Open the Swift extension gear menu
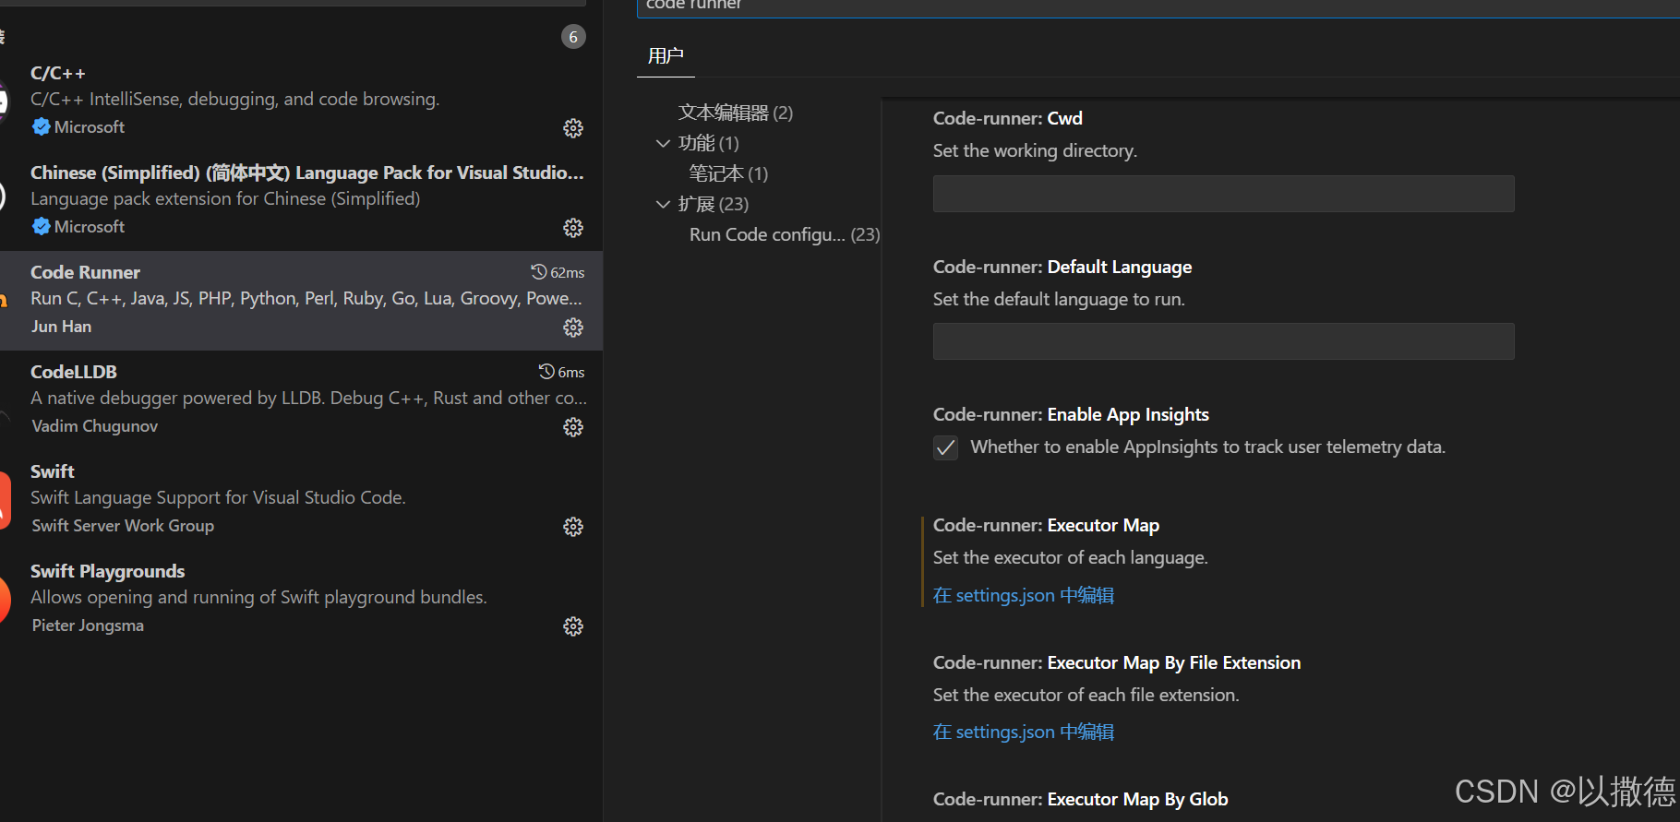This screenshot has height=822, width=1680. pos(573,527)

=======

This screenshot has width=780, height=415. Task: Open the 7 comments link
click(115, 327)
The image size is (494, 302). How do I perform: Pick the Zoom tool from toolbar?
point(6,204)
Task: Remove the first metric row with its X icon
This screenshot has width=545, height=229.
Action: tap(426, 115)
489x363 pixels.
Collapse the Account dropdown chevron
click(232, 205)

=======

#### [GOAL]
Reproduce the stretch of the listing above from the line containing "The image size" through the line containing "click(232, 205)", both included, with every line kept, and shift each coordinate in the answers by -88.

#### [OUTPUT OF THE EXERCISE]
The image size is (494, 302). How do I perform: Pick the Zoom tool from toolbar?
point(-82,116)
Task: Remove the first metric row with its X icon
This screenshot has width=545, height=229.
Action: tap(338, 27)
489x363 pixels.
Collapse the Account dropdown chevron
click(144, 117)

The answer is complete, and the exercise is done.